In the following sections, we assess the effect of latitude on the variance of allele frequency of individual SNPs by linear regression and using a recently developed Bayesian generalized linear mixed model that controls for population structure (Coop et al. 2010). We then used an F_ST outlier test to assess whether the clinal variation shown by these SNPs could be due to diversifying selection (Foll and Gaggiotti 2008; Foll et al. 2010; Fischer et al. 2011). We evaluated the enrichment of candidate outliers in the tails of empirical distribution to help reduce the false discovery rate (FDR).

Linear regression:

The adjusted coefficient of determination, R², was used to assess the variance in allele frequency explained by latitude. We built the empirical R² distribution based on the control SNPs and reported the numbers of outliers in both SNP categories, at 90, 95, 97.5, and 99% (see Table S5). We observed a slight enrichment of candidate SNPs at each of the tails examined, except 99%, by comparing to the total data set. However, none of the enrichment ratios was significant for Fisher’s exact test. Among all the empirical outliers, 15 candidate SNPs (7 LD groups) and 12 control SNPs (10 LD groups) had a linear regression slope of allele frequency change significantly different from zero (adjusted P-value ≤0.05).

Bayesian generalized linear mixed model:

We used the control loci to build a variance–covariance matrix that accounted for the effect of random genetic drift caused by population history and reevaluated the latitudinal variation using the method of Coop et al. (2010). Enrichment of candidate SNPs toward empirical tails was also observed and was statistically significant at 95%. A total of 71.4% of the candidate SNPs and 63.9% of the control SNPs that showed latitudinal variation in the linear regression tests were confirmed, which indicates that population structure is indeed weak and that our empirical approach does pick more selection signals in candidate SNPs than in control SNPs.

F_ST outliers:

Locus-specific F_ST values estimated under Bayes model are heavily positively skewed with a median equal to 0.014. However, FDR-based outlier selection failed to detect any outliers (Figure 5). One possible reason could be that, compared to our study in Norway spruce (Chen et al. 2012a), the overall population differentiation is very weak and altogether not sufficient to be able to distinguish higher F_ST values. However, when outliers in the empirical tails >95% threshold were considered, a slight enrichment of candidate SNPs was observed with 14 (31.8%) candidate outliers and 8 (22%) control outliers.

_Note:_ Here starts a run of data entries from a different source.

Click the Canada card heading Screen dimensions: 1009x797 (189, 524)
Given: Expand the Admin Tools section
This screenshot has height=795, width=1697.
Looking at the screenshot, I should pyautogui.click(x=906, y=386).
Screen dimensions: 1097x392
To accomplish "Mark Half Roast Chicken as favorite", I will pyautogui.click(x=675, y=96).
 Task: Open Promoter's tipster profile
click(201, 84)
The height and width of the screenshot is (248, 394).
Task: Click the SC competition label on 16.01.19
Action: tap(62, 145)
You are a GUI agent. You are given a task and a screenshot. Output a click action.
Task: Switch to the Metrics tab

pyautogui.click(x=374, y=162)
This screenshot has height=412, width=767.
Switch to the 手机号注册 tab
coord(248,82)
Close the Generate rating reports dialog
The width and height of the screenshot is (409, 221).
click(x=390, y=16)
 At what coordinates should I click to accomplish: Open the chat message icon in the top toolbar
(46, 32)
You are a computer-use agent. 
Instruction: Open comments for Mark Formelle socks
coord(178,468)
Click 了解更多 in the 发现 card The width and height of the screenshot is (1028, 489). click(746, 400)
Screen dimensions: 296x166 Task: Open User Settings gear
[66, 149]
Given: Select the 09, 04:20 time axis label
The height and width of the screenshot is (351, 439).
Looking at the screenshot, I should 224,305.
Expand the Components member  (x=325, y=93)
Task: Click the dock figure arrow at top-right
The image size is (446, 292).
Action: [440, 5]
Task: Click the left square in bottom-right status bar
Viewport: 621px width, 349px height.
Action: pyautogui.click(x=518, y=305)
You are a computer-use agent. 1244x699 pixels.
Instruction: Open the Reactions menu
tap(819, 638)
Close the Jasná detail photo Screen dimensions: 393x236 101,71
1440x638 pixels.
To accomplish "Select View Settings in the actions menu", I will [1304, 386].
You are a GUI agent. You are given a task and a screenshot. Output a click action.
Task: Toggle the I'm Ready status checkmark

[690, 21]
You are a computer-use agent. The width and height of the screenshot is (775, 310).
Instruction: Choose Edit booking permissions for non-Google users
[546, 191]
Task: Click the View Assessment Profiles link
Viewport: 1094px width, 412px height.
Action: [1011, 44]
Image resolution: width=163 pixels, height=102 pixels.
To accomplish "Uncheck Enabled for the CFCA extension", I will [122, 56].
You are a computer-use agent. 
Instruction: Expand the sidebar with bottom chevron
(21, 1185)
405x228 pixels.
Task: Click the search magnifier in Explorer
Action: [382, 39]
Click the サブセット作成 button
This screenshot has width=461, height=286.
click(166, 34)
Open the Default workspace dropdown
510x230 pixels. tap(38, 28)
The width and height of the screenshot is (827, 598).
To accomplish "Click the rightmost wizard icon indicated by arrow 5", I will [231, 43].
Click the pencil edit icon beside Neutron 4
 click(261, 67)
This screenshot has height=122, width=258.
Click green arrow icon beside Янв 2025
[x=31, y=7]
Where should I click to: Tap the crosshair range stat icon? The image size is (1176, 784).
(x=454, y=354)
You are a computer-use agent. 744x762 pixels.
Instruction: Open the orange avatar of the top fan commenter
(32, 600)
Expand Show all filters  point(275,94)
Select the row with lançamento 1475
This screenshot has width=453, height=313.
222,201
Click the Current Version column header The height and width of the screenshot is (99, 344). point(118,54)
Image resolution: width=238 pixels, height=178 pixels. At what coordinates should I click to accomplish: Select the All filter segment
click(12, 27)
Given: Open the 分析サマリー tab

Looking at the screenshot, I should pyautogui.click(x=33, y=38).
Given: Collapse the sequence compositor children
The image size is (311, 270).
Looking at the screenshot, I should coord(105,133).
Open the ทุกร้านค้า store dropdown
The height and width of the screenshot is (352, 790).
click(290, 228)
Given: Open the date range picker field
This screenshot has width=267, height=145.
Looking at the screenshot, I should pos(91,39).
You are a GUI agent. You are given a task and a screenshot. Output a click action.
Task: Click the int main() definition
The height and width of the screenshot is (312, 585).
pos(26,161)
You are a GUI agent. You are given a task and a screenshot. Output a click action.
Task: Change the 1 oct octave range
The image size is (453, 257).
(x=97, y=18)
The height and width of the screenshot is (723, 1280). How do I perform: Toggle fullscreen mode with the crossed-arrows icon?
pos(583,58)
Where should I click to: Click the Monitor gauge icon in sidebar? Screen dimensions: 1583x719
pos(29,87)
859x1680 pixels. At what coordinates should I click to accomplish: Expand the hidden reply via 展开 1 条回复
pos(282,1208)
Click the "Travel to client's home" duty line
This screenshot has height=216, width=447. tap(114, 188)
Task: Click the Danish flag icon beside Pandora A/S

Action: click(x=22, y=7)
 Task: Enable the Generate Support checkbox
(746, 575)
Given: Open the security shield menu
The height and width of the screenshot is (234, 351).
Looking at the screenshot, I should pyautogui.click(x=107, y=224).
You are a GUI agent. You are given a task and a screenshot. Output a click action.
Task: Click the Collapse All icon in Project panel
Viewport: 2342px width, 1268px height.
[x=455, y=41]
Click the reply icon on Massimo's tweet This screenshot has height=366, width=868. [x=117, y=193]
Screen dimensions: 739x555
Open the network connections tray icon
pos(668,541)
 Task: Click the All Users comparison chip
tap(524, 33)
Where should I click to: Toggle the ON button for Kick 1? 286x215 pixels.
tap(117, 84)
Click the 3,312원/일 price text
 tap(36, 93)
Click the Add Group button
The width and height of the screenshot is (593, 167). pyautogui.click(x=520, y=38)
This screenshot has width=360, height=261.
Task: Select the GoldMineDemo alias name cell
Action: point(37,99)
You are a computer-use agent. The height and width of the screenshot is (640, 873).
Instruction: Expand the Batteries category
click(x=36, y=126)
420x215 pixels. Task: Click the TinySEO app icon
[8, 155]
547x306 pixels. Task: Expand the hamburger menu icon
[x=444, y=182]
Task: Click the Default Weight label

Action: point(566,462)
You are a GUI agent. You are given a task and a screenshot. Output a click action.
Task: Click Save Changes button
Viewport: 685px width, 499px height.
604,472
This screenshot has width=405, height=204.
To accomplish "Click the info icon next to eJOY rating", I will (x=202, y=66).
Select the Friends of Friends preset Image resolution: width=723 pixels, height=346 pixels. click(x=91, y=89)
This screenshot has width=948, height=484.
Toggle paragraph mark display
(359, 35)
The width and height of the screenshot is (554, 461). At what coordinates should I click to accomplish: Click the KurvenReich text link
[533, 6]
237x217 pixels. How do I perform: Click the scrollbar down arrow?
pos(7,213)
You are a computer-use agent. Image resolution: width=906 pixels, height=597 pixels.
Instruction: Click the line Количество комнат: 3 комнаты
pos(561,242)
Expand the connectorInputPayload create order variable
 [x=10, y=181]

These 14 candidate SNPs are enriched with nonsynonymous changes (Fisher’s exact test, P-value= 1.05E − 2) with PoGI (P-value= 3.25E − 6) contributing 5 of 7 of them. Considering a prior odd equal to 10 did not alter the conclusion.

Figure 5.

Distribution of locus-specific F_ST values along with Q-values. Control SNPs are represented by shaded dots and candidate SNPs by solid dots. The dotted vertical line indicates the 1% empirical significant level based on control SNPs.

Summary of SNP variation analyses:

Information on putative outliers is summarized in Table 2 and additional information is given in File S1. The enrichment of candidate outliers under selection is quite clear when empirical tails are examined, especially when combining any of the approaches used (Table S5). To further remove the possible bias caused by linkage disequilibrium, we compared only the maximum values of the statistics used [R², Bayes Factor (B.F.), F_ST] in each LD groups (note that patterns are the same if the median, mean, or minimum values are used). Candidate SNPs exhibited significantly higher statistic values than controls (Wilcoxon test, P-value= 1.1E − 2, 1.56E − 4, 1.3E − 2 for R², B.F., and F_ST, respectively Figure 6A). Pairwise gene comparisons further revealed that genes PoPhyP and PoGI, especially the latter, contributed the majority of the statistical significance (Tukey honest significant difference, HSD, test, adjusted P-value <0.05, Figure 6B). The 12 nonsynonymous SNPs of PoGI had higher R², B.F. and F_ST values than the 3 synonymous and 17 noncoding SNPs (Figure 6C). If we assume that those nonsynonymous SNPs are potential targets of selection and the effect is distributed through linkage disequilibrium, pairwise comparison of these statistics further points at LD group PoGI_{F2_605} (containing 3 nonsynonymous SNPs and 2 noncoding SNPs) and PoGI_{F4_638} (containing 1 nonsynonymous SNPs and 1 noncoding SNPs, Figure S14) as both have significantly higher values than those of other LD groups (Tukey HSD adjusted P-value <0.05).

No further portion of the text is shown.